# Task brief
Between the line containing "The height and width of the screenshot is (595, 932)." and the line containing "Click the debug" lies a run of lines; give that run again exactly, with both of those lines, and nothing else from the entries below.

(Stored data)
---------------

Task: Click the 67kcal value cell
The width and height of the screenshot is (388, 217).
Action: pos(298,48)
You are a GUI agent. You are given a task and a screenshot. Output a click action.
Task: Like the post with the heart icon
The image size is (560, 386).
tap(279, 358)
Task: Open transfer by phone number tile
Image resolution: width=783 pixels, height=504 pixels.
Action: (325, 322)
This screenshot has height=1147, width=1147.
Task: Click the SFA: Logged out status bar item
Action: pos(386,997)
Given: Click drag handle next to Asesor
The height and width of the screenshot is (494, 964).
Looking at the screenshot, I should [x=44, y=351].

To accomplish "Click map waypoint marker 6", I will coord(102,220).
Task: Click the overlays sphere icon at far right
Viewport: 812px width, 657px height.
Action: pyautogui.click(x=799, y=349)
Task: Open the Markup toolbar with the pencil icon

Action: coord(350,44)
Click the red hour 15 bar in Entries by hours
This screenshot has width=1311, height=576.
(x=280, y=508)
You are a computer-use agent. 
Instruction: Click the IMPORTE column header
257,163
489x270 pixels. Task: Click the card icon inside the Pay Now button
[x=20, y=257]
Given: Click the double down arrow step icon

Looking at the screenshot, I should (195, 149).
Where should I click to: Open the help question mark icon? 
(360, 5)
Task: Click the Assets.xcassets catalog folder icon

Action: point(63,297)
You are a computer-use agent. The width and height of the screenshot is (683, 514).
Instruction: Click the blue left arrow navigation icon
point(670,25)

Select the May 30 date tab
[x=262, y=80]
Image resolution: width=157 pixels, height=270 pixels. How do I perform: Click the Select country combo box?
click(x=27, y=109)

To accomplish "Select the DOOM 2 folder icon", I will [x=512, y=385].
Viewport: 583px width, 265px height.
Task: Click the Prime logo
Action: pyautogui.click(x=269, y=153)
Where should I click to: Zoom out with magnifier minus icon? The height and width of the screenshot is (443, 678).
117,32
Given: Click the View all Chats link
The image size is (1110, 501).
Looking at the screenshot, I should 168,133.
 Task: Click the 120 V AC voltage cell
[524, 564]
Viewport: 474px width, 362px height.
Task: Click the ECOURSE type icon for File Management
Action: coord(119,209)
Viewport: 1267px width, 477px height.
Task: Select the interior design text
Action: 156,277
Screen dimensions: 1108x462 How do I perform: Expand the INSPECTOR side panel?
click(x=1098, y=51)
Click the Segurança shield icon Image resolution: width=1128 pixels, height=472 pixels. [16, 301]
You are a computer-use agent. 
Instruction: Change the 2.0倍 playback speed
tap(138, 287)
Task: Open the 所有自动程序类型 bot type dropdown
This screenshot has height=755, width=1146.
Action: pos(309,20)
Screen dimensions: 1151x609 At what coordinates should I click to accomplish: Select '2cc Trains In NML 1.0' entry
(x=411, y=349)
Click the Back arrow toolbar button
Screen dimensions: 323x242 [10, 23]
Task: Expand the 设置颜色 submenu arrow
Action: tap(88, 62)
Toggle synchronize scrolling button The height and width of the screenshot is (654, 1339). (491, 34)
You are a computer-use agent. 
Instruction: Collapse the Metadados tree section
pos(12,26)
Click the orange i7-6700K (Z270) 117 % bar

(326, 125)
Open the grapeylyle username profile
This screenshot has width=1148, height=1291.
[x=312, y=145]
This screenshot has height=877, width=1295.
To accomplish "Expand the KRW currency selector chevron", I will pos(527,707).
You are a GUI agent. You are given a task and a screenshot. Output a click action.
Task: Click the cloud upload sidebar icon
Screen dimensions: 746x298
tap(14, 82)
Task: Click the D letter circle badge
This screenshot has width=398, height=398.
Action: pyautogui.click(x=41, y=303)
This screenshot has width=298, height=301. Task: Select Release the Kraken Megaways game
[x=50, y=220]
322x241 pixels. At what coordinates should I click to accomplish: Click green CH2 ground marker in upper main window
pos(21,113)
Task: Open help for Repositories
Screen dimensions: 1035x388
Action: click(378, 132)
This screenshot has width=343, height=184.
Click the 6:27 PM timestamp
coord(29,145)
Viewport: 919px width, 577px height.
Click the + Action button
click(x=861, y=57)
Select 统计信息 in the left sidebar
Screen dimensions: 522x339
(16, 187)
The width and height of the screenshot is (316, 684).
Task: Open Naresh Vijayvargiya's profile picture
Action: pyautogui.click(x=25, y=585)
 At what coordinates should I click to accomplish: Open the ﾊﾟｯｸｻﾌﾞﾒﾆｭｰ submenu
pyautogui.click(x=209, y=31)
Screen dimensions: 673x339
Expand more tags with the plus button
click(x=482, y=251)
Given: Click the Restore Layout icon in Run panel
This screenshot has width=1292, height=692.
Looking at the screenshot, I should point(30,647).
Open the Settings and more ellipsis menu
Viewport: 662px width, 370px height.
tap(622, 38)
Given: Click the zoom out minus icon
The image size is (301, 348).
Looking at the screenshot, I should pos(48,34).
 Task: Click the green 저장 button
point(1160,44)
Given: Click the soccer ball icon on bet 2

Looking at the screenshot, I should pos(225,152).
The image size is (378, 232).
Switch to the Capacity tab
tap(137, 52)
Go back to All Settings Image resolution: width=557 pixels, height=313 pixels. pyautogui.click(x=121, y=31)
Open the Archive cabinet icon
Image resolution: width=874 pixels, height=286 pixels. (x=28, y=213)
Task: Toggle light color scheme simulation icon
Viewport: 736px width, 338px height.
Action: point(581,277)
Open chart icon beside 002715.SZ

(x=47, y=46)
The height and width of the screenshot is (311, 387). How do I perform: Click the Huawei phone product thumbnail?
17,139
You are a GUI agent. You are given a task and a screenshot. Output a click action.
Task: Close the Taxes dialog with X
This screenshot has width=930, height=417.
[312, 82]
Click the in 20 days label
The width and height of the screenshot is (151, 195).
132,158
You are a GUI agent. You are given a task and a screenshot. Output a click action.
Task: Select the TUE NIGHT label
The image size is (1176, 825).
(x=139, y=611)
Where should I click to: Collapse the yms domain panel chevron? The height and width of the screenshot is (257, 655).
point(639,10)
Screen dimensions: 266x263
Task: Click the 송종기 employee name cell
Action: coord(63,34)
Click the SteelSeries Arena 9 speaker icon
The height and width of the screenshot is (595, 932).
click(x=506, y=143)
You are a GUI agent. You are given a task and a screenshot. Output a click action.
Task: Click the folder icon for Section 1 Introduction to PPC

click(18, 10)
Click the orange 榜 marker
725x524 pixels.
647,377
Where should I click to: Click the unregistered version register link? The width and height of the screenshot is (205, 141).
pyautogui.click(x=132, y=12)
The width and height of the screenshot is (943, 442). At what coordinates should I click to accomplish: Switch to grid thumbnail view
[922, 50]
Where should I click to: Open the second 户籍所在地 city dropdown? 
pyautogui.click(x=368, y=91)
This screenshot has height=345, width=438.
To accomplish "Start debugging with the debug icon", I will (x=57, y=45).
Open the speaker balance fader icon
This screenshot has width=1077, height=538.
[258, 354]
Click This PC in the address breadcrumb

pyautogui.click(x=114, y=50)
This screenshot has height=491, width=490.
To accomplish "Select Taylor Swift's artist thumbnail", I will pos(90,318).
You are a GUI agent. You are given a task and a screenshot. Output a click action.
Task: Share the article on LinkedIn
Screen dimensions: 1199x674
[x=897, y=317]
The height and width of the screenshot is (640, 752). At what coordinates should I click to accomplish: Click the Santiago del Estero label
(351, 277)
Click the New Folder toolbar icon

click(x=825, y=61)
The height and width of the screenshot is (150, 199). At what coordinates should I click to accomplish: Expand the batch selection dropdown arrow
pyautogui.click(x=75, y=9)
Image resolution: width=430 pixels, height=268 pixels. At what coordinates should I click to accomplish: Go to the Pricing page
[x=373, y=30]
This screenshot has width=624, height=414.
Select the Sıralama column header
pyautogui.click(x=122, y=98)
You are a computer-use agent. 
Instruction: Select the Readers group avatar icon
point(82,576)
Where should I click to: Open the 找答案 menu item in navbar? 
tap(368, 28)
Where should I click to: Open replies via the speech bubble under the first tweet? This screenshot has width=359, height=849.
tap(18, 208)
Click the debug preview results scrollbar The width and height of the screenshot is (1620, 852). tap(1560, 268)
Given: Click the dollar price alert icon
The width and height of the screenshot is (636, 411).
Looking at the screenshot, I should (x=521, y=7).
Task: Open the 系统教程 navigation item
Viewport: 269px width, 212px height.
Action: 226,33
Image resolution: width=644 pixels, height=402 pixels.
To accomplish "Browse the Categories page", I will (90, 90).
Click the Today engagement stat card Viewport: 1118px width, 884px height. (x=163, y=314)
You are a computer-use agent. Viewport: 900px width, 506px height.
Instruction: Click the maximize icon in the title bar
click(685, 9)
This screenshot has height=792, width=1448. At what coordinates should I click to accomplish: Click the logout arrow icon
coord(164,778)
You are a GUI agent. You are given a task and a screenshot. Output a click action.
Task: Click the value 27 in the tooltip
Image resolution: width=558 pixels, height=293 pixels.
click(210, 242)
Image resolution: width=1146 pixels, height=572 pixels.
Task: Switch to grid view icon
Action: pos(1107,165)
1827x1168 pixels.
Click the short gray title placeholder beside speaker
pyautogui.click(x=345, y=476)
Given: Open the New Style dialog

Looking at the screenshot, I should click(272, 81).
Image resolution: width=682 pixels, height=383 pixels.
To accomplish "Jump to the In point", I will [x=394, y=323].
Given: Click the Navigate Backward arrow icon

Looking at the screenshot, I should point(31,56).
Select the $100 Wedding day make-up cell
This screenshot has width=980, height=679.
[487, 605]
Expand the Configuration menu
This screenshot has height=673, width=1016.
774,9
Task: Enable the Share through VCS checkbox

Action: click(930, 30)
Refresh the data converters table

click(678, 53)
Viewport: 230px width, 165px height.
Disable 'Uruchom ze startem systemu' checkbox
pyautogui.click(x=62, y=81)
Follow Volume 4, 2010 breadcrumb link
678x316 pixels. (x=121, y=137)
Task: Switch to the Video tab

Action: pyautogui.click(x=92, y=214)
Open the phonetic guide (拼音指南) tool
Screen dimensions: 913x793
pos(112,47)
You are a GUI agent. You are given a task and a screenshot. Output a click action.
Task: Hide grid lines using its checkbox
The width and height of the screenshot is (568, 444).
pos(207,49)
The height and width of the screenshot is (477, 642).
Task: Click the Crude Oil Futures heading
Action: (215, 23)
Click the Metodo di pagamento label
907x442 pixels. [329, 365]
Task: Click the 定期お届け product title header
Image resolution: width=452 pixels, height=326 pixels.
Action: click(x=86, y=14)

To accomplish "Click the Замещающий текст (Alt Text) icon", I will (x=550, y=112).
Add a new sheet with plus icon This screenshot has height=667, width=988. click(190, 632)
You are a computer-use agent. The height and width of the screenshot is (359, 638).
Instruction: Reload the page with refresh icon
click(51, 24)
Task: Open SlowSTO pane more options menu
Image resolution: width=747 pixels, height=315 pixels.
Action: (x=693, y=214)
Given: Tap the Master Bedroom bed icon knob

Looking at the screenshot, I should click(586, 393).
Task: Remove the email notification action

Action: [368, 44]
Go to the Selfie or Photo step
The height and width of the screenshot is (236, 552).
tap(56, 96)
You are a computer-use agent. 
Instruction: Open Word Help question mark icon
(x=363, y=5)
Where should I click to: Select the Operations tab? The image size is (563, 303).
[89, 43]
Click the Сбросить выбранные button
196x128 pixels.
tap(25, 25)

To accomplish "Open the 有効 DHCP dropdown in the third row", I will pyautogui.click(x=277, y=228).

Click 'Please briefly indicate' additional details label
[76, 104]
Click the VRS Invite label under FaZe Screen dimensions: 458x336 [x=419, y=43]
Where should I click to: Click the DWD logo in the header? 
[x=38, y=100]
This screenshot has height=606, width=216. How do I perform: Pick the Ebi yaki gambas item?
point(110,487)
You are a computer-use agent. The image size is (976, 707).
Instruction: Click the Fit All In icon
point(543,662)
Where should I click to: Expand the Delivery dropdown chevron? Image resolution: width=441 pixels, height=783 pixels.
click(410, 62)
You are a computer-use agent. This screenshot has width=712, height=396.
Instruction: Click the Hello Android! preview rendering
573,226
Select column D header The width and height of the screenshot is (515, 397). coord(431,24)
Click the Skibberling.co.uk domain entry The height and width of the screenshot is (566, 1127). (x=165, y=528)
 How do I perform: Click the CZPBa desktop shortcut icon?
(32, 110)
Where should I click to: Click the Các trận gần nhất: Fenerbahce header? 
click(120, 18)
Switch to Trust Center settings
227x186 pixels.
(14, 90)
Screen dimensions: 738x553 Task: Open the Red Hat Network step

---------------

# Solution to the problem
The height and width of the screenshot is (595, 932).
click(x=506, y=143)
You are a GUI agent. You are given a task and a screenshot. Output a click action.
Task: Click the folder icon for Section 1 Introduction to PPC

click(18, 10)
Click the orange 榜 marker
725x524 pixels.
647,377
Where should I click to: Click the unregistered version register link? The width and height of the screenshot is (205, 141).
pyautogui.click(x=132, y=12)
The width and height of the screenshot is (943, 442). At what coordinates should I click to accomplish: Switch to grid thumbnail view
[922, 50]
Where should I click to: Open the second 户籍所在地 city dropdown? 
pyautogui.click(x=368, y=91)
This screenshot has height=345, width=438.
To accomplish "Start debugging with the debug icon", I will (x=57, y=45).
Open the speaker balance fader icon
This screenshot has width=1077, height=538.
[258, 354]
Click This PC in the address breadcrumb

pyautogui.click(x=114, y=50)
This screenshot has height=491, width=490.
To accomplish "Select Taylor Swift's artist thumbnail", I will pos(90,318).
You are a GUI agent. You are given a task and a screenshot. Output a click action.
Task: Share the article on LinkedIn
Screen dimensions: 1199x674
[x=897, y=317]
The height and width of the screenshot is (640, 752). At what coordinates should I click to accomplish: Click the Santiago del Estero label
(351, 277)
Click the New Folder toolbar icon

click(x=825, y=61)
The height and width of the screenshot is (150, 199). At what coordinates should I click to accomplish: Expand the batch selection dropdown arrow
pyautogui.click(x=75, y=9)
Image resolution: width=430 pixels, height=268 pixels. At what coordinates should I click to accomplish: Go to the Pricing page
[x=373, y=30]
This screenshot has width=624, height=414.
Select the Sıralama column header
pyautogui.click(x=122, y=98)
You are a computer-use agent. 
Instruction: Select the Readers group avatar icon
point(82,576)
Where should I click to: Open the 找答案 menu item in navbar? 
tap(368, 28)
Where should I click to: Open replies via the speech bubble under the first tweet? This screenshot has width=359, height=849.
tap(18, 208)
Click the debug preview results scrollbar The width and height of the screenshot is (1620, 852). tap(1560, 268)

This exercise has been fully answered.